The BOUNCE automated data cleaning process aims at detecting and correcting (or removing) any “messy”, “noisy”, corrupted or erroneous data entries of a dataset. To achieve this, it provides the configurable mechanism that increases the data quality of a dataset, which is usually composed of information originating from a variety of heterogeneous data sources, by increasing the cleanliness and completeness of the dataset to the highest possible degree. In a nutshell, the mechanism executes a multi-step process during which the various incomplete, incorrect or corrupted data entries of a dataset are identified and corrected, transformed or discarded from the dataset. The incoming prospective data are fed to the automated cleaning process of BOUNCE in order to be “cleaned” and stored in BOUNCE Data Lake in an automated and robust manner.
The BOUNCE automated data cleaning process is composed of a set of sequential steps which include:
- Data analysis of the dataset: In this step, the data of the dataset are analysed and the different data fields of the datasets are identified along with the corresponding data aspects such as the type of data, the acceptable format of the data entries, the list of acceptable (in terms of either range or distinct) values, as well as any limitations or restrictions.
- Data validation of the dataset: In this step, the validation (conformance) rules of the data entries are defined. The rules aim to detect the inconsistencies, erroneous entries and any missing data entries in the dataset. The identified conformance errors are later fed to the data cleaning and missing value handling mechanism in order to be addressed or eliminated.
- Design of the data cleaning workflow: In this step, the data cleaning and missing value handling rules are defined. The specific rules will either correct or remove the erroneous data entries or automatically fill-in the missing values in the identified problematic data entries of the dataset in order to eliminate the conformance errors identified by the validation rules. Both the data cleaning and missing value handling rules are connected to a validation rule whose execution results will trigger the execution of the corrective actions on the non-conforming data entries.

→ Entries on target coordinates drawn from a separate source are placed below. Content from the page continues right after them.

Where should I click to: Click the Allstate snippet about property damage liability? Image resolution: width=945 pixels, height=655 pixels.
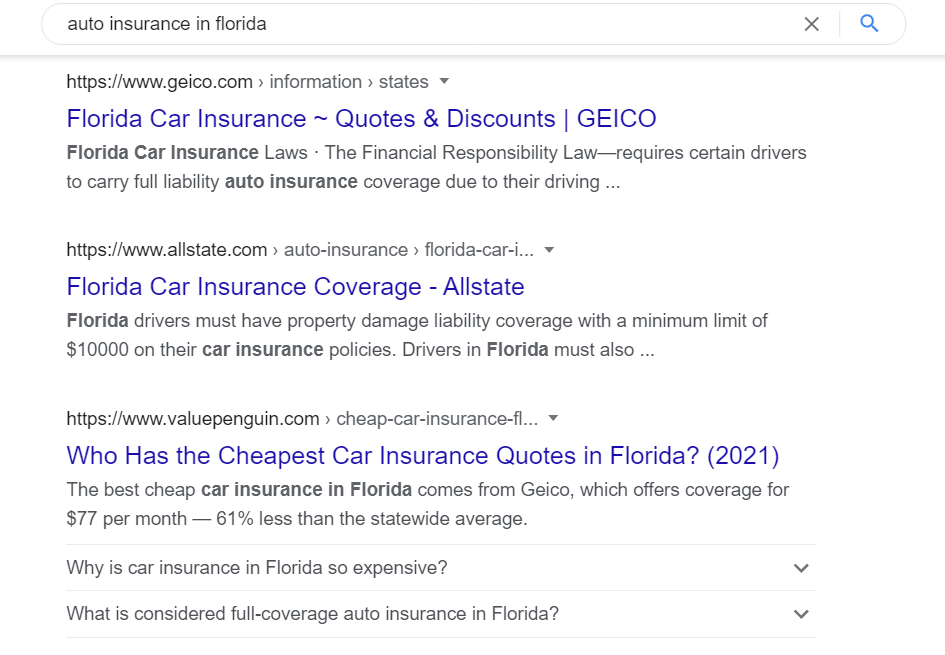[x=417, y=335]
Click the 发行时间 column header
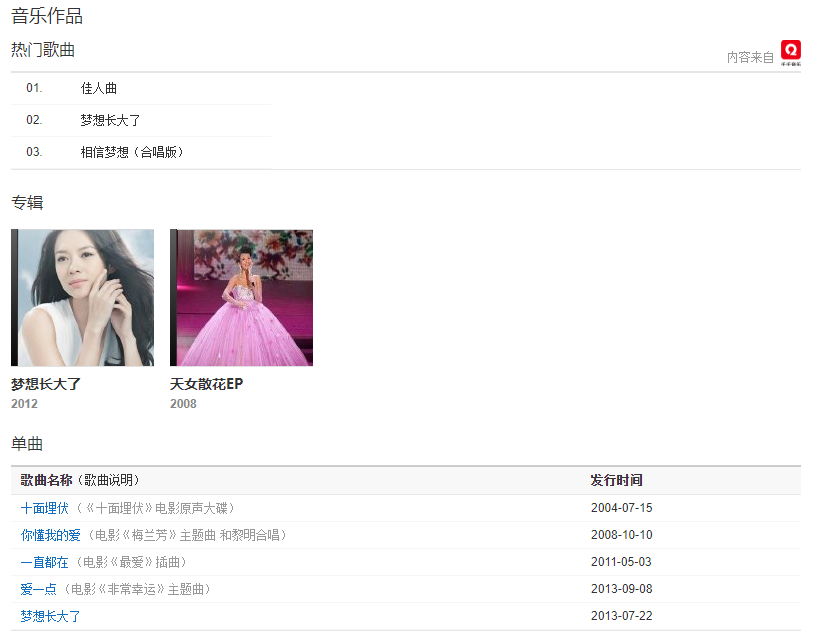 616,480
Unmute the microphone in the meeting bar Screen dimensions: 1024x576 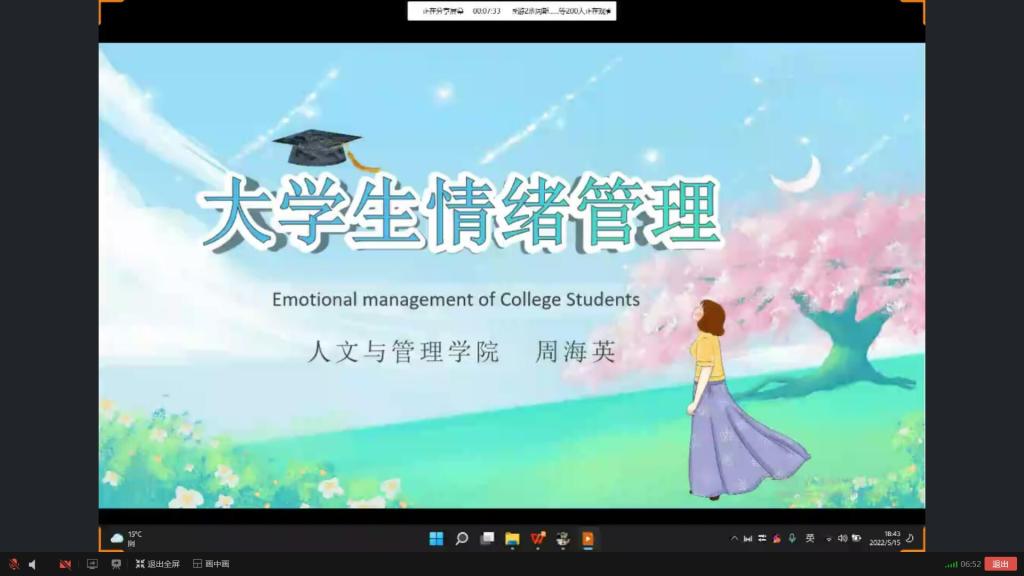tap(14, 564)

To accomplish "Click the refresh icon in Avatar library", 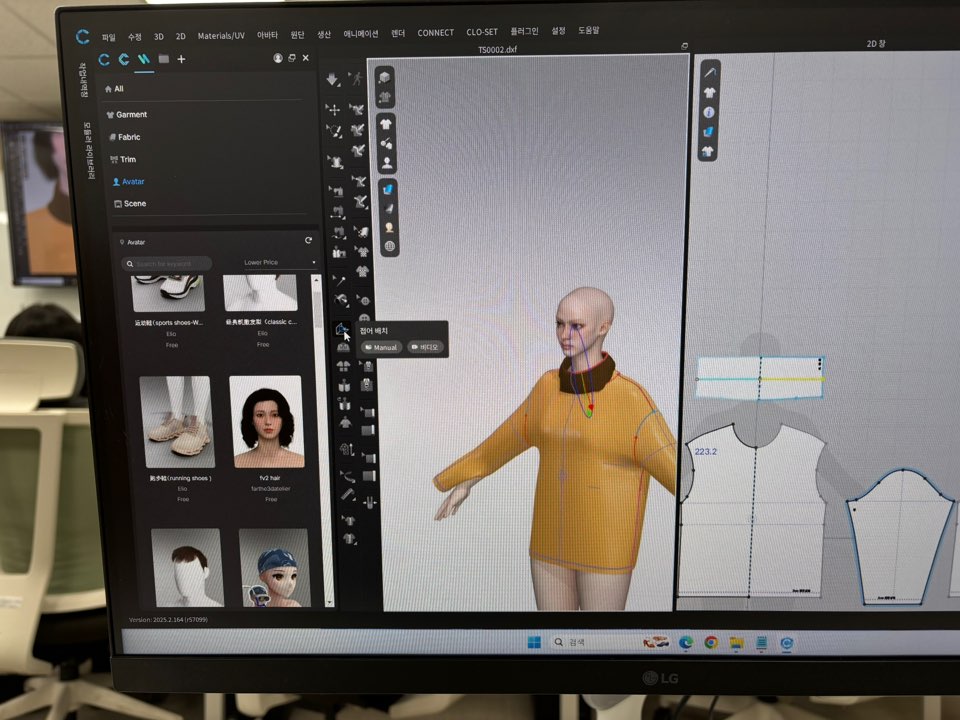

- Execution and Verification: In this step, the designed data cleansing workflow incorporating the validation rules, as well as the corresponding the data cleaning and missing value handling rules is executed. As a result, the “cleaned” dataset is produced and all the performed corrective actions are validated with the inspection of the detailed records of the execution.
The BOUNCE automated data cleaning process is provided by the BOUNCE Data Cleaner component which is a core component of the integrated BOUNCE platform. The BOUNCE Data Cleaner is composed of a set of backend processes which are leveraged by the BOUNCE stakeholders through the novel user interface that the BOUNCE Data Cleaner offers. In particular, the validation is rules are defined and executed through the Validator and the list of available rules includes conformance to a specific data type, a pre-defined value range, a list of pre-defined values, value representation, regular expression patterns, value uniformity, uniqueness, non-empty value, cross-field validity and cross-field dependency.
The cleaning rules are defined and executed through the Cleaner which executes the appropriate cleaning actions in order to correct or eliminate the non-conforming data entries from the datasets as identified by the Validator. The list of corrective actions includes the rejection of an inconsistent value and the removal of the specific value from the data fields of the dataset or the removal of the complete record or line from the dataset and the replacement of an inconsistent value with a statistical value or a predefined value.
Finally, the recording of all the corrective actions which are performed during the execution of the data cleaning workflow is undertaken by the Recorder. The detailed records contain all the information related to the identified error and the corrective action that was performed. Within the context of BOUNCE, 2853 rules in total were applied on the provided datasets.